Problem description: Return nothing but the lines from the line with "Where should I click to: Select" through the last line of the entries that follow, copied exactly and free of pictures.

*** Block opens ***

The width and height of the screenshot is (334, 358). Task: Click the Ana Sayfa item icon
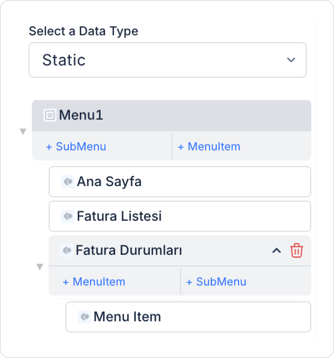[x=67, y=182]
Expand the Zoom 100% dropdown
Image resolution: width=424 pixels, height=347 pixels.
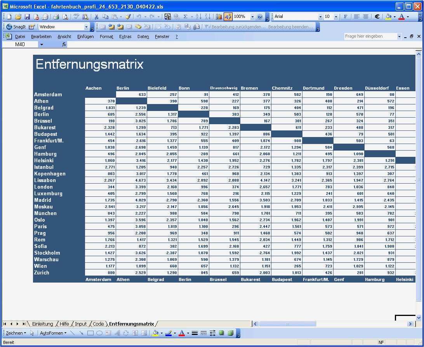tap(252, 17)
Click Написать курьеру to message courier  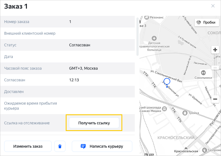pyautogui.click(x=102, y=146)

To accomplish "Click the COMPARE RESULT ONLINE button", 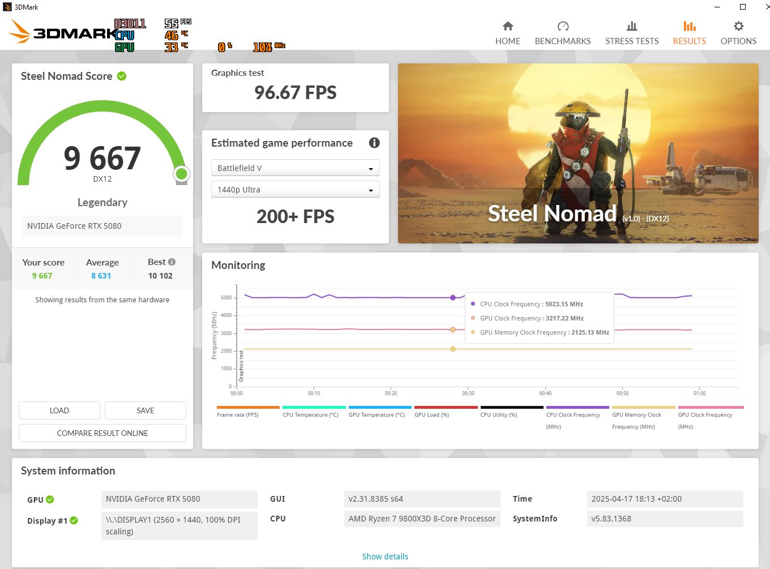I will [102, 433].
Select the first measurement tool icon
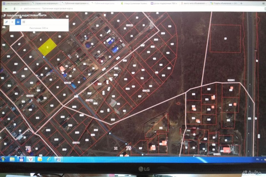Viewport: 266px width, 177px height. 6,22
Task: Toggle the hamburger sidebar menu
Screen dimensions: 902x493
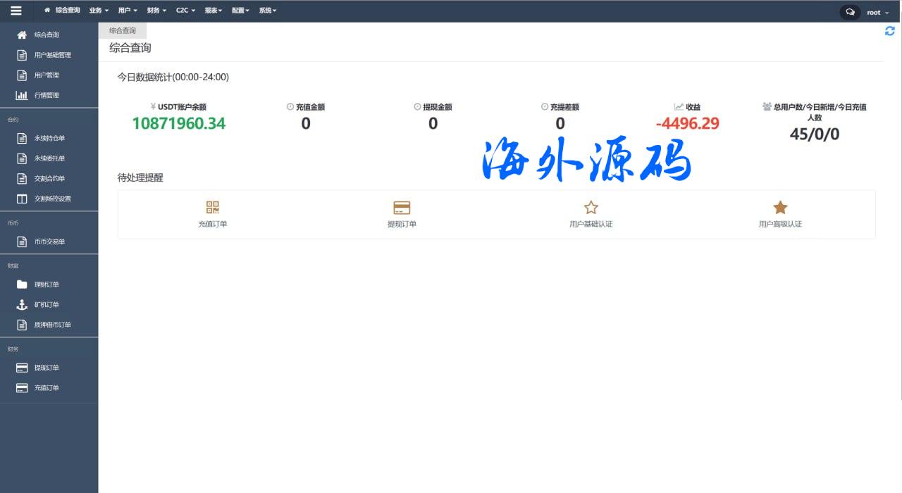Action: click(16, 11)

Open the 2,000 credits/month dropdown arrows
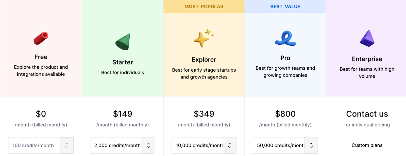click(148, 145)
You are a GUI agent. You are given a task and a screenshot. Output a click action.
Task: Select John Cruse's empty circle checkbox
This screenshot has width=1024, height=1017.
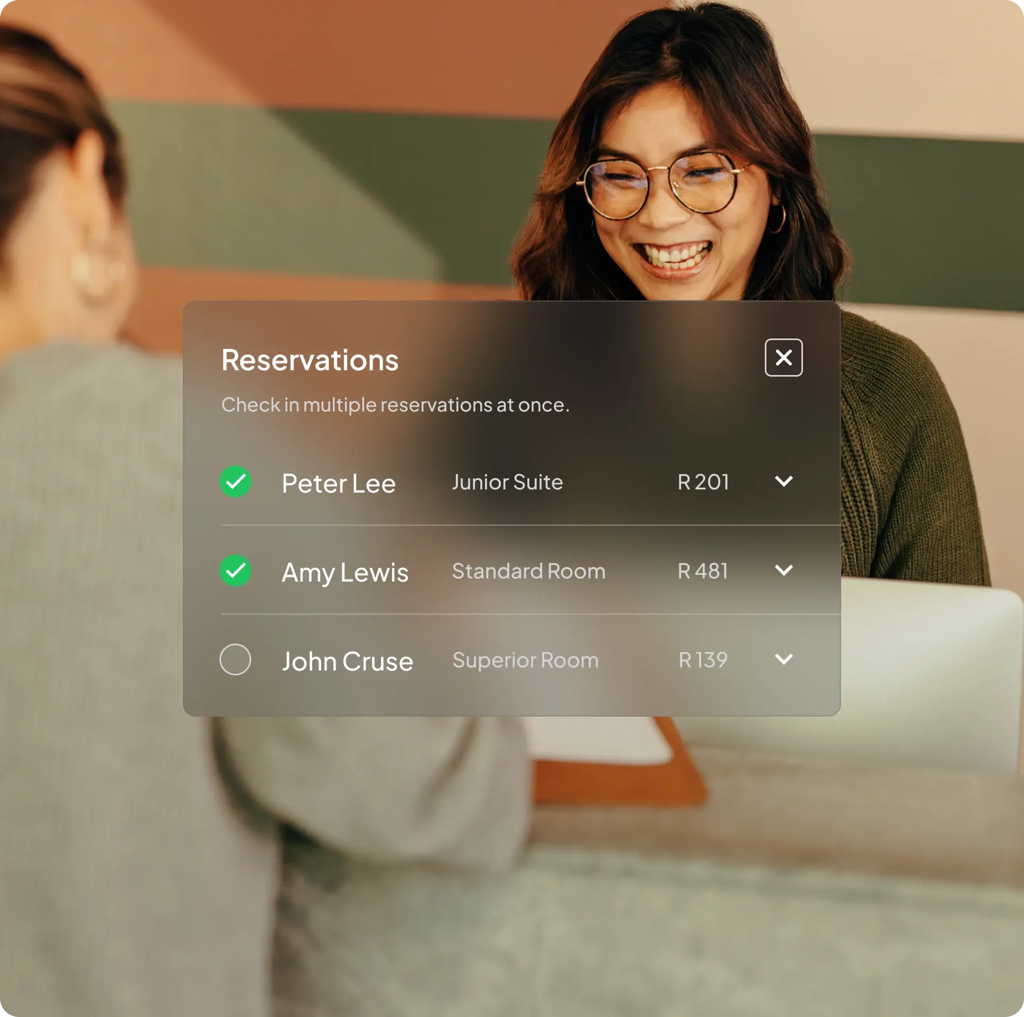235,659
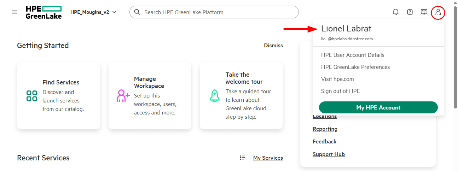The height and width of the screenshot is (171, 458).
Task: Click the HPE GreenLake logo
Action: pyautogui.click(x=44, y=12)
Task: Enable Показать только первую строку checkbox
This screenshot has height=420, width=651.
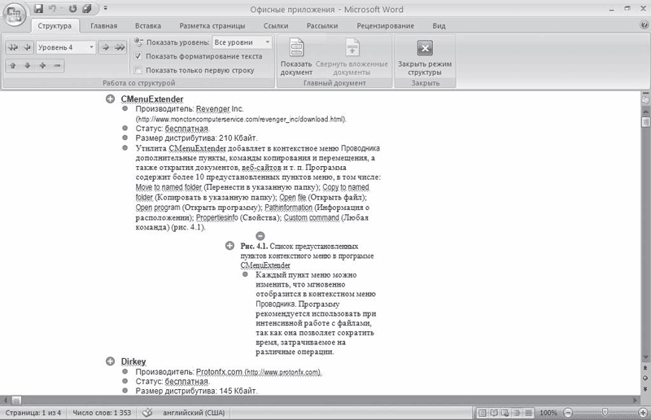Action: (138, 70)
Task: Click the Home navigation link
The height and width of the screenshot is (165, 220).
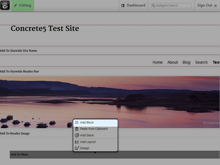Action: [157, 62]
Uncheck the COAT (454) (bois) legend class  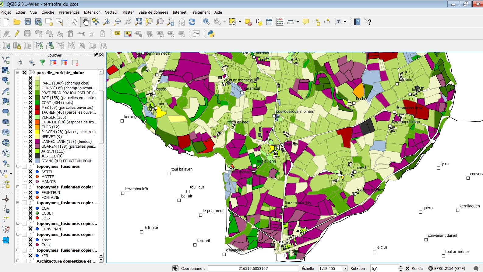[30, 103]
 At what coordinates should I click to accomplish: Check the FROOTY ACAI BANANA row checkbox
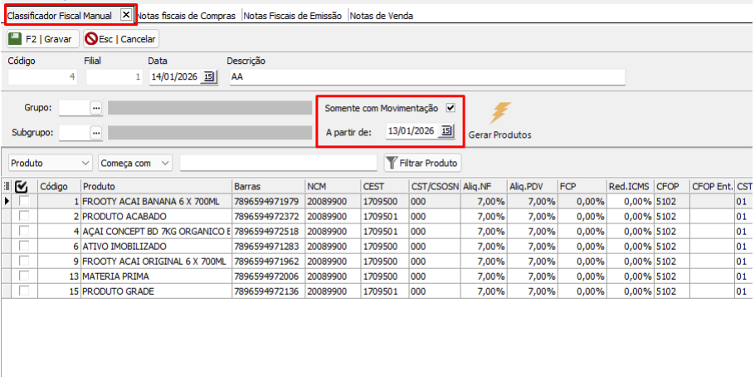24,201
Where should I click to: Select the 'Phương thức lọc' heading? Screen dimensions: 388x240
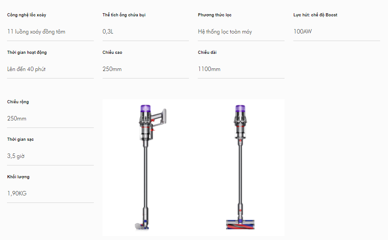click(214, 15)
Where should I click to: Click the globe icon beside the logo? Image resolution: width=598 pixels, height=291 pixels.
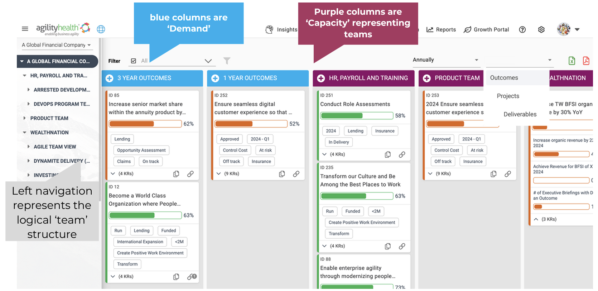click(x=101, y=29)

*** Block closes ***

Response to the exercise:
Where should I click to: Select the 'Phương thức lọc' heading? Screen dimensions: 388x240
click(214, 15)
Where should I click to: Click the globe icon beside the logo? Image resolution: width=598 pixels, height=291 pixels.
click(x=101, y=29)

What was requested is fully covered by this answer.